Il Giro d’Italia secondo “el Diablo”
Claudio Chiappucci fa le previsioni sulla corsa rosa: «Due stranieri contro tanti italiani: attenzione alle sorprese». E graffia: «Assurda la partenza dall'Olanda»
Forse Claudio Chiappucci non è più quello che «se gli appare la Madonna su una salita, lui prova a staccarla», per dirla con la raffinata ironia di Gianni Mura, ma El Diablo (nella foto con Miguel Indurain – da www.claudiochiappucci.it) a 47 anni è ancora uno che "festeggia" l’imminente inizio del Giro d’Italia con un allenamento di 100 chilometri, con attacco "a tutta" sul Sasso di Gavirate dove tra l’altro confezionò la sua vittoria alla Tre Valli Varesine.
«Dopo due giorni di pioggia ci voleva proprio – racconta appena sceso di sella – perché va bene che ho ancora tante attività in ballo, ma la bici rimane la cosa che mi ha dato di più e con cui mi trovo a mio agio». A due giorni dall’inizio di quel Giro che da corridore non è mai riuscito a vincere, tocca a lui dare un giudizio sulla corsa più amata dagli italiani che scatta da Amsterdam.

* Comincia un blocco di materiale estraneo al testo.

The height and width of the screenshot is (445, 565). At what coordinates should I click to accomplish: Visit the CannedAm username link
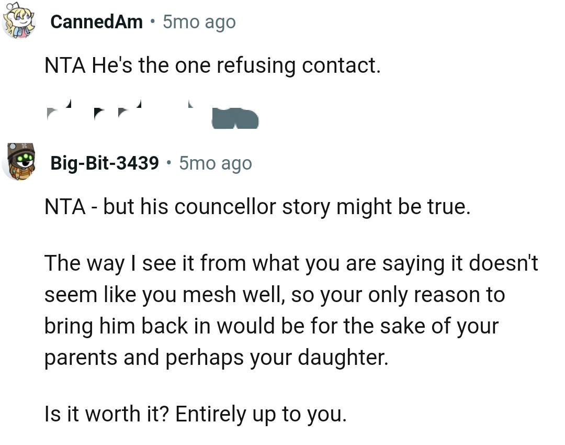(x=97, y=22)
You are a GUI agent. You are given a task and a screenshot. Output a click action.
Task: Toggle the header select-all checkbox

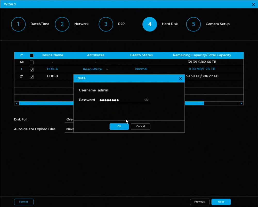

Claudio, senza indugi: chi sono i favoriti?
«È un Giro con pochi stranieri che possono vincere e diversi italiani che si contenderanno la maglia rosa, ma stabilire un favorito puro è difficile: non vedo un corridore superiore agli altri».
Facciamo qualche nome.
«Stranieri ne vedo due: il campione del mondo Cadel Evans e l’esperto Vinokourov. Tra i nostri la stella doveva essere Basso ma sinceramente non lo vedo molto in forma. Arriva al Giro senza aver fatto risultati e al momento appare un po’ al di sotto dei migliori, però in una corsa di tre settimane la condizione può anche arrivare. Non è certo tagliato fuori».
Non ha nominato né Sastre né Scarponi.
«Lo spagnolo è un buon corridore ma mi pare che per puntare al primo posto assoluto sia un po’ spento. Scarponi è sicuramente una delle possibili sorprese però non ha "precedenti" in una gara così lunga: un conto è primeggiare sulla distanza di una settimana, un conto su venti tappe. Però teniamolo d’occhio».
Detto di Basso, faccia una previsione su Garzelli che l’anno scorso ha riportato a Varese quella maglia verde che ci mancava dagli anni di un certo Chiappucci…
«Stefano sarà a suo agio nel ruolo di cacciatore di tappe, soprattutto se andrà fuori classifica. In carriera ne ha già vinte tante, può ripetersi ancora».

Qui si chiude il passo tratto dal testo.